-- START --

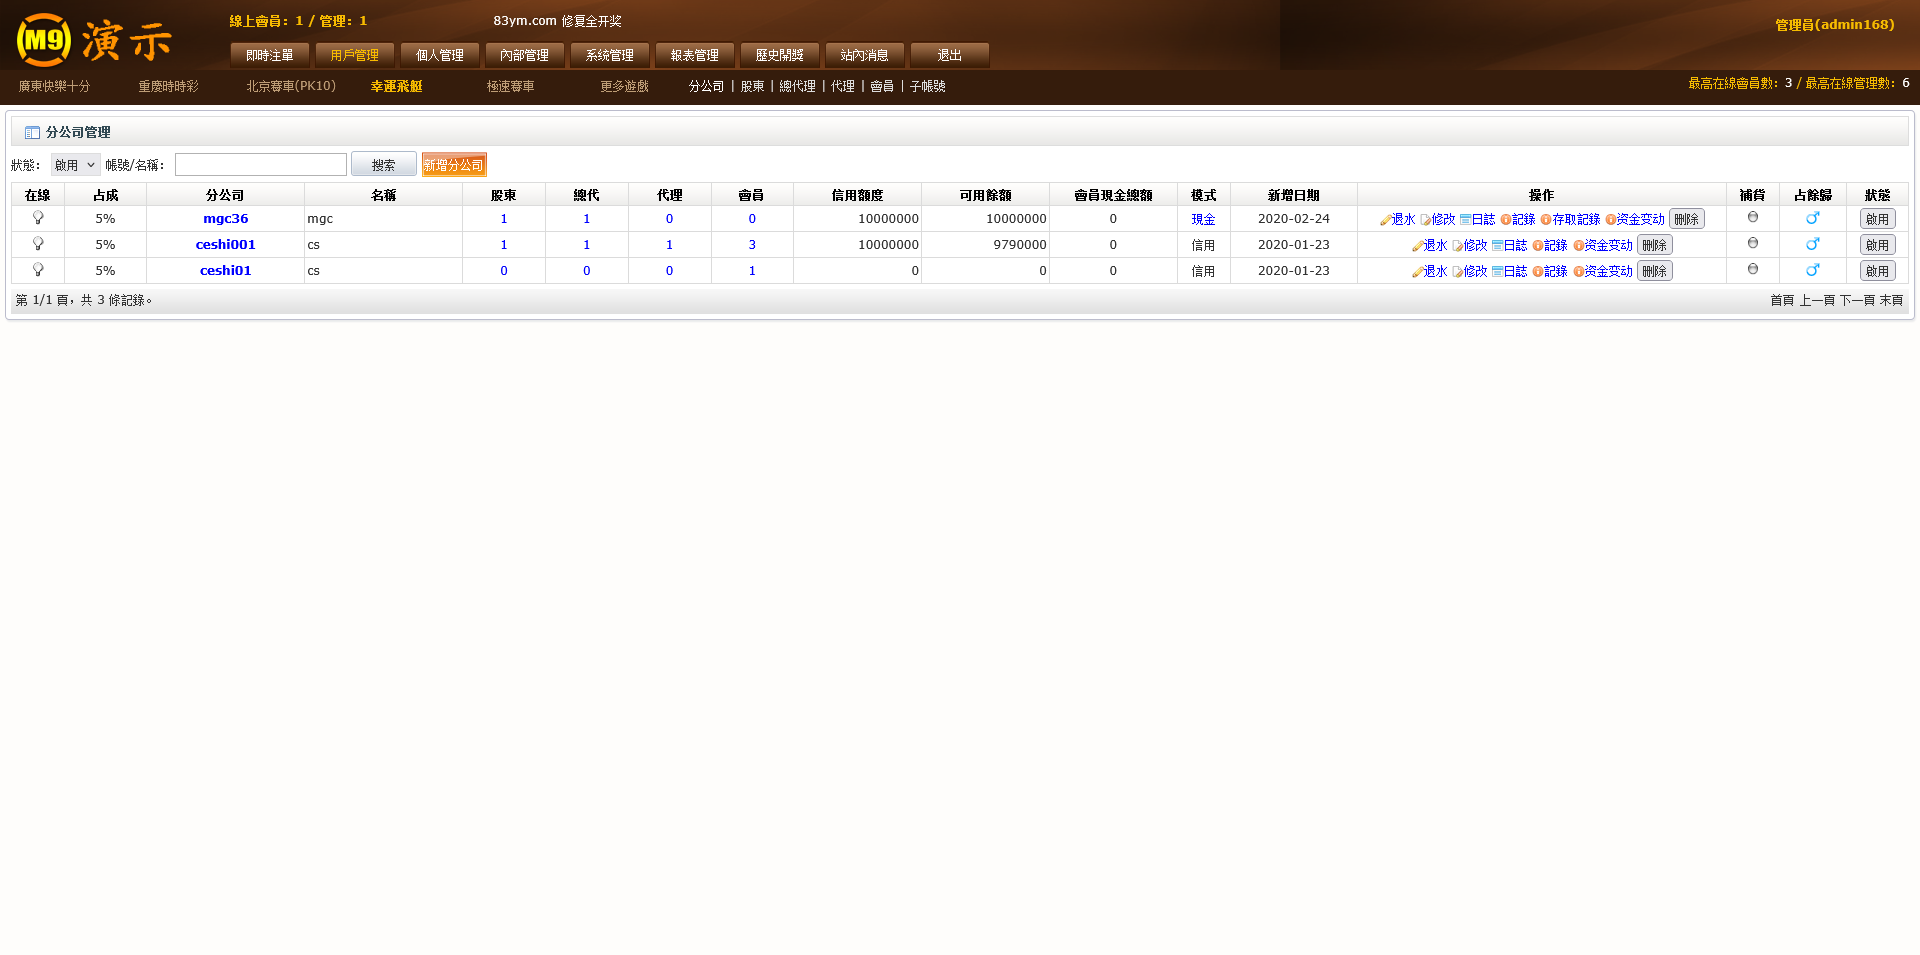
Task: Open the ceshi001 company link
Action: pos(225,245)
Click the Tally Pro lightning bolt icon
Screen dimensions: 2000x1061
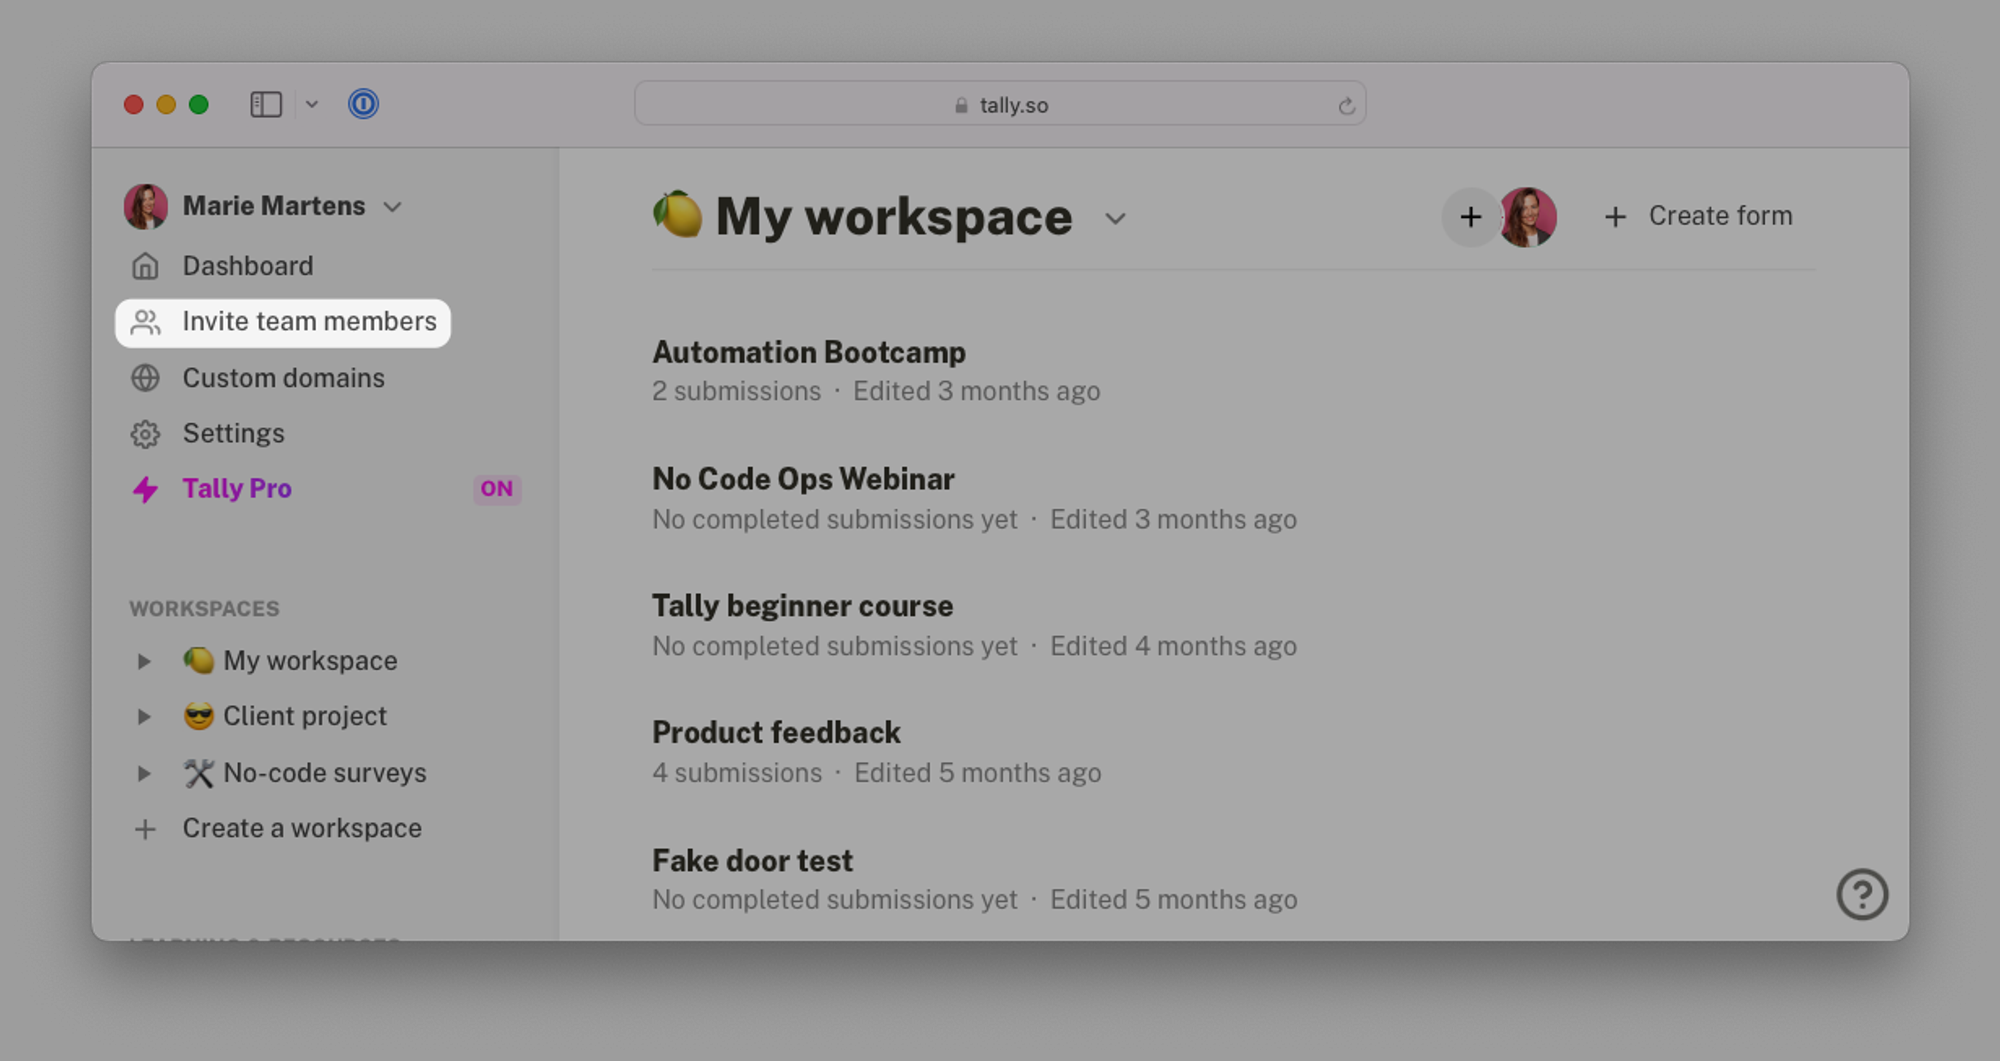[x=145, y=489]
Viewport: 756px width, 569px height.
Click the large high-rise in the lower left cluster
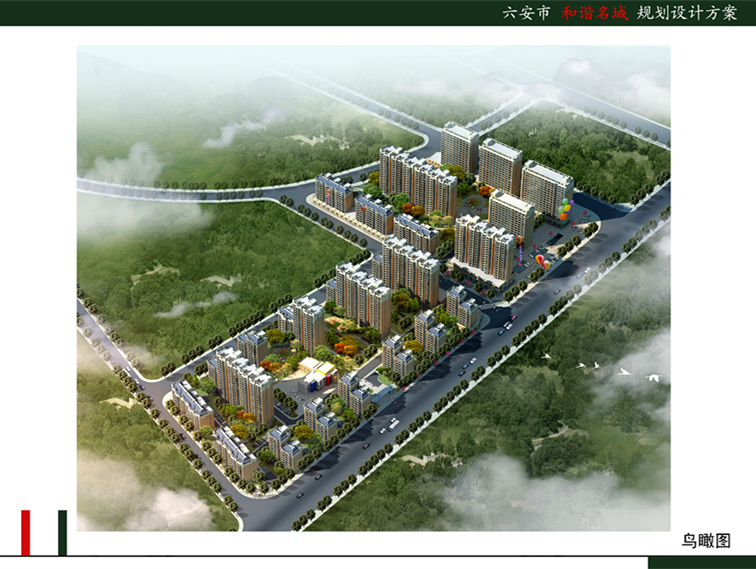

-- END --

What you are asked to do: Starting with the line that contains "Viewport: 756px width, 569px height." and going on through the end of the lines, write those lines again with "high-rise" substituted by "skyscraper" and everything else unchanged. Leave the pictures out of your answer.

Solution:
Viewport: 756px width, 569px height.
Click the large skyscraper in the lower left cluster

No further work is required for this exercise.